■ **Stored items**
━━━━━━━━━━━━━━━━

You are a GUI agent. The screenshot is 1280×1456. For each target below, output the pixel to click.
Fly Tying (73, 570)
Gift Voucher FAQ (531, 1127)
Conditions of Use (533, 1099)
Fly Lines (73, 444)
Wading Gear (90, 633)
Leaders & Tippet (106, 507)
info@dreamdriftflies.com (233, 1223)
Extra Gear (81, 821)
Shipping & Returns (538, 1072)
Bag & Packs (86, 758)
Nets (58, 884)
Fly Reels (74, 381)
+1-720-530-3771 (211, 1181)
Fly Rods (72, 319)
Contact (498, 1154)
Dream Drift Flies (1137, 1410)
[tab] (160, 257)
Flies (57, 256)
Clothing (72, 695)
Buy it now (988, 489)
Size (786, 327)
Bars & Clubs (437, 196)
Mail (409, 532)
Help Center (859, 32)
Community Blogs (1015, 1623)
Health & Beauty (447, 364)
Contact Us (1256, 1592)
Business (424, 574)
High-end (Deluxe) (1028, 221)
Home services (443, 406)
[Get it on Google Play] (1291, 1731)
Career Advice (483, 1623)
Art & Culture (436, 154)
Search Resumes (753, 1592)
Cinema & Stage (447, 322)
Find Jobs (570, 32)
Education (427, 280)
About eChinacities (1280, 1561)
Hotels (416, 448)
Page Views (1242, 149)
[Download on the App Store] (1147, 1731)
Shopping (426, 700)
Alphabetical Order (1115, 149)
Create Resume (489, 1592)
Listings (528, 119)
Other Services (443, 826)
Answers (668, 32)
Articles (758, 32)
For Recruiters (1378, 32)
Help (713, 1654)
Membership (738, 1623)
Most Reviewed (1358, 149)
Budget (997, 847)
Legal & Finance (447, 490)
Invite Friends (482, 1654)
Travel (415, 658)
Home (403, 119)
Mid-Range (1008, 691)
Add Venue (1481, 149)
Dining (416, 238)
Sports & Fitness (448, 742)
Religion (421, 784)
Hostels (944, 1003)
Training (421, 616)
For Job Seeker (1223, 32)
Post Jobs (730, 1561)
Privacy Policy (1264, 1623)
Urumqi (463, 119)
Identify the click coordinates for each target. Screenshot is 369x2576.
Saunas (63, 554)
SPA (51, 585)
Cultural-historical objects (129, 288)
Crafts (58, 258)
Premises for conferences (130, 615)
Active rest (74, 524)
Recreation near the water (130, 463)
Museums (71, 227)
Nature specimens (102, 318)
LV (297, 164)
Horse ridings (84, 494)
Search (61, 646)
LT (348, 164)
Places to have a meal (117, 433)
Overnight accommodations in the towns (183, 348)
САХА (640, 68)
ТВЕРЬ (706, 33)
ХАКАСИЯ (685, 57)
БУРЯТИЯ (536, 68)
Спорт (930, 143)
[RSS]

━━━━━━━━━━━━━━━━

■ **Exercise prompt**
The response must hold only the lines above from the line with "Saunas (63, 554)" through the line with "Places to have a meal (117, 433)", each copied exactly, both ends kept.

■ **Result of the task**
Saunas (63, 554)
SPA (51, 585)
Cultural-historical objects (129, 288)
Crafts (58, 258)
Premises for conferences (130, 615)
Active rest (74, 524)
Recreation near the water (130, 463)
Museums (71, 227)
Nature specimens (102, 318)
LV (297, 164)
Horse ridings (84, 494)
Search (61, 646)
LT (348, 164)
Places to have a meal (117, 433)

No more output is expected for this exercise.